In terms of actual play, it’s surprisingly simple and intuitive, controlling more than a little bit like the tactical layer in Firaxis’ XCom. Each marine can perform two actions per turn, modified by various class perks, and item tokens moved over on the board are placed into your ammo/equipment pools. The issue comes from the sheer number of tokens, miniatures and board-segments used, making it complex enough to deal with in real life, let alone a virtual tabletop.
An impressive piece of work, all things considered. While the miniatures are replaced with virtual cardboard standees on metal bases (real models are apparently planned for a later update), everything from the core set is there, including the DM’s scenario files on a tablet.
The Results: This one was rather exhausting to play, but not so much because of failings in the software. Frustrations stemmed from a combination of Doom’s enormous physical complexity, and some shortcomings of the mod used. While it’s nice that the first campaign map comes pre-assembled (normally a time-consuming process in reality), it isn’t laid out in sync with the tabletop sim board-grid, meaning that placing anything in a given tile-space can be frustrating.
Other issues presented themselves early, such as the scenario booklet included on the in-game tablet being unreadable there, necessitating the use of an external PDF reader. Not too much of a hassle, but it did require some careful window-stacking and additional muttering under my breath that I wish I had a two-monitor setup. Mainly, the issue holding back the game is the sheer number of pieces involved. Playing it virtually might eliminate the (lengthy) game setup period, but there’s still a lot to track and manage. That said, a cleaner version of the mod with proper grid-snapping pieces would probably make for a vastly improved experience.
With all that said, I’d love for some enterprising indie developer to adapt this into purely digital form. If Doom: The Roguelike can exist in the gaps between corporate monoliths, then so can this.

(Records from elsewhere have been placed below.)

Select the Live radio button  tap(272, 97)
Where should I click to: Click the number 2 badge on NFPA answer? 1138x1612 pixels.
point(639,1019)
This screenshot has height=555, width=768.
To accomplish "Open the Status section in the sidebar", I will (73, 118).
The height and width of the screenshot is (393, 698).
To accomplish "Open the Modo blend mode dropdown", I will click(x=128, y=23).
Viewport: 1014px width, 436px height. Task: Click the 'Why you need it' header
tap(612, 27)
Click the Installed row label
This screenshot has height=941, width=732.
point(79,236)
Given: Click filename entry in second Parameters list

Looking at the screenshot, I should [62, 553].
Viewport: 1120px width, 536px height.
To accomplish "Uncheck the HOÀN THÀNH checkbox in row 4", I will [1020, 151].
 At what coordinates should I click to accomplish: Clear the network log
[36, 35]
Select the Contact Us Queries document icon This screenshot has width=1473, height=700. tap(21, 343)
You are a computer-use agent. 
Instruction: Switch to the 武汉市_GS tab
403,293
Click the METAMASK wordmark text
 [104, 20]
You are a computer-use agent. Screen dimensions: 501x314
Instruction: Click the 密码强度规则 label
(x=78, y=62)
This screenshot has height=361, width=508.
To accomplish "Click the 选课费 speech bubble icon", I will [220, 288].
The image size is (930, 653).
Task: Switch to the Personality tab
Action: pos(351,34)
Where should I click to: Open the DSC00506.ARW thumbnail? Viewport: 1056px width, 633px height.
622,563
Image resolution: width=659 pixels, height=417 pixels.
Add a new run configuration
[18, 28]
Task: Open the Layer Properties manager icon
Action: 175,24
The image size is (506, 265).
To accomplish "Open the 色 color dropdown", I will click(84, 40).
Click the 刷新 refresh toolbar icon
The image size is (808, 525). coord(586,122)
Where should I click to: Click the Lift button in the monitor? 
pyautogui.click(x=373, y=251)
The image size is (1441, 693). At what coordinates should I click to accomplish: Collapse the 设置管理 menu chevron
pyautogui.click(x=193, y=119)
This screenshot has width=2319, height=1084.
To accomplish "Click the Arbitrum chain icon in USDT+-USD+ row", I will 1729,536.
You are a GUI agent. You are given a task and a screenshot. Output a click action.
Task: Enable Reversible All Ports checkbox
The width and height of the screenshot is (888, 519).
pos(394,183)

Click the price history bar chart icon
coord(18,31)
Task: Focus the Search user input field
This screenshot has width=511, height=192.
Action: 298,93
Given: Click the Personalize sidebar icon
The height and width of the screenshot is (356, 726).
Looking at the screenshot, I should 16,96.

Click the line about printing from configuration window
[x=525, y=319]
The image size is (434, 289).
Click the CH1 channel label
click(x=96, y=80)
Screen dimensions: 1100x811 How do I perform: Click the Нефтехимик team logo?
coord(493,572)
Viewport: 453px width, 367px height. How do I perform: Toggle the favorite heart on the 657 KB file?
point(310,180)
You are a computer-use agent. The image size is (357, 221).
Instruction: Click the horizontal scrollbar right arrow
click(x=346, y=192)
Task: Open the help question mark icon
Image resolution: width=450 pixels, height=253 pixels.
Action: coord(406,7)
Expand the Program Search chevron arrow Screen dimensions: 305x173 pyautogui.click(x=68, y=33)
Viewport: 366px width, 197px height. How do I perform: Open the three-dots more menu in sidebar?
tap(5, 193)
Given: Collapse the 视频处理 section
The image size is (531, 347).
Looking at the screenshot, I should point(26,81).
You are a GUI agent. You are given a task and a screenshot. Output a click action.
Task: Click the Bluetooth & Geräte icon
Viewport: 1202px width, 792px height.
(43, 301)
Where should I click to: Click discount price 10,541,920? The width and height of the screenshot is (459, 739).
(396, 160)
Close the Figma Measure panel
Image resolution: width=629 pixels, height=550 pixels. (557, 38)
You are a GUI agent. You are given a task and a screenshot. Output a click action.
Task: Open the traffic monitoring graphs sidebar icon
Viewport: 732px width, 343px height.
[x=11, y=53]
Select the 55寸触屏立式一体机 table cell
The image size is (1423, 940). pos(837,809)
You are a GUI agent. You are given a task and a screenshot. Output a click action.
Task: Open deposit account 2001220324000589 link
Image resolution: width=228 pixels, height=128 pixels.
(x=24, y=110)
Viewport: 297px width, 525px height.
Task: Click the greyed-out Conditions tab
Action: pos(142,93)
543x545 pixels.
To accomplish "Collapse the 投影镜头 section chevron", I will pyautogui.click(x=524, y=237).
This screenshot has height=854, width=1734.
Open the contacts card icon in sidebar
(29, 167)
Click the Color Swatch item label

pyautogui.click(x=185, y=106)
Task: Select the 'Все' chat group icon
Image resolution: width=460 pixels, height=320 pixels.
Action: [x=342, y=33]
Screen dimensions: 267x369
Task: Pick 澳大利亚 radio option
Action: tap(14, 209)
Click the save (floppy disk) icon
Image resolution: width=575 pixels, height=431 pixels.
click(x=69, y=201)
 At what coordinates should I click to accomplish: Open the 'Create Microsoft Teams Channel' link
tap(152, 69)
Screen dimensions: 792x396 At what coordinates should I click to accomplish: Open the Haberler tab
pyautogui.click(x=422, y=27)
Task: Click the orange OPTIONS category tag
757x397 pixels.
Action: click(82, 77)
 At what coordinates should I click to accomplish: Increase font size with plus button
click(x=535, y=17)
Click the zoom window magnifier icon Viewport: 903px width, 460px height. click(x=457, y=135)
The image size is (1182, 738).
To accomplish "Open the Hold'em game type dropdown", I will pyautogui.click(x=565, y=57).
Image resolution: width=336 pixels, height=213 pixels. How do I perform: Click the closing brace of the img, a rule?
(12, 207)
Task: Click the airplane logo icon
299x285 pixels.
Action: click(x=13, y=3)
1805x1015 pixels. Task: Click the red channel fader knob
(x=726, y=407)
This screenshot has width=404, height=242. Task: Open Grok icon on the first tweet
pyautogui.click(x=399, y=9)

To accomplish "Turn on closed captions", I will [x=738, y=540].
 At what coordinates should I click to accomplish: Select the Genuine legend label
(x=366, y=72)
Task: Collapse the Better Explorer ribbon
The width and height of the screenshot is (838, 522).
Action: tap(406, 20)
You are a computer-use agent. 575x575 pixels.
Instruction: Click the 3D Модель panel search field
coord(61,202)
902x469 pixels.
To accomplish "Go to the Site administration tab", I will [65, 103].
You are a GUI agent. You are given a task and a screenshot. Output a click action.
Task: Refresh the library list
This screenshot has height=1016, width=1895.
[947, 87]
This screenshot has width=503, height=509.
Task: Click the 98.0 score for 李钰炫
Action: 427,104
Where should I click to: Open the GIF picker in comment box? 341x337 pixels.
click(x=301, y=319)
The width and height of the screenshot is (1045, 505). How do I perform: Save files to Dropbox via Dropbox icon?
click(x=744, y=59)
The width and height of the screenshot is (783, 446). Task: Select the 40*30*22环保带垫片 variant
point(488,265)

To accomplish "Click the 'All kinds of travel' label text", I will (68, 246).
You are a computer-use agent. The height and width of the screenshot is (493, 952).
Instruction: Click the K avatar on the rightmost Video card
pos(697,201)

By Jove, it works! It really works! For the most part, at least. While Tabletop Simulator does have some limitations in its current incarnation that prevent it from doing everything with relative ease, it’s a surprisingly powerful and flexible piece of software. While we found some notable shortcomings during testing (Pen & Paper RPGs are still a fools errand best served by the likes of dedicated packages such as Fantasy Grounds) and some quirks in the mods we used, all five games were consistently playable, give or take a few irritations.
I also need to address the snarling elephant in the room, which I’ve been turning a blind eye to for so long. As inherently neutral a toolkit as TTS is, and there are plenty of people using it for wholly new creations, most will use it to play board games that would normally set you back £30-50 in a shop. Vastly more in some cases, such as with constantly expanding games like Netrunner & X-Wing. Perhaps the solution for publishers, as with Fantasy Grounds before it, could be releasing official Tabletop Sim adaptations of their properties as paid DLC, but that hasn’t happened yet.
Legal quagmire aside, Tabletop Simulator works as advertised. It may not provide quite the same tactile joy of rolling dice through your fingers or clicking hard tokens across a polished board, but it does something genuinely important: it lets you play these fascinating, creative games with friends, no matter how far apart you might be, and I consider that a resounding success.
Tabletop Simulator is available now for £11 via Steam Early Access, and supports Windows, Mac & Linux.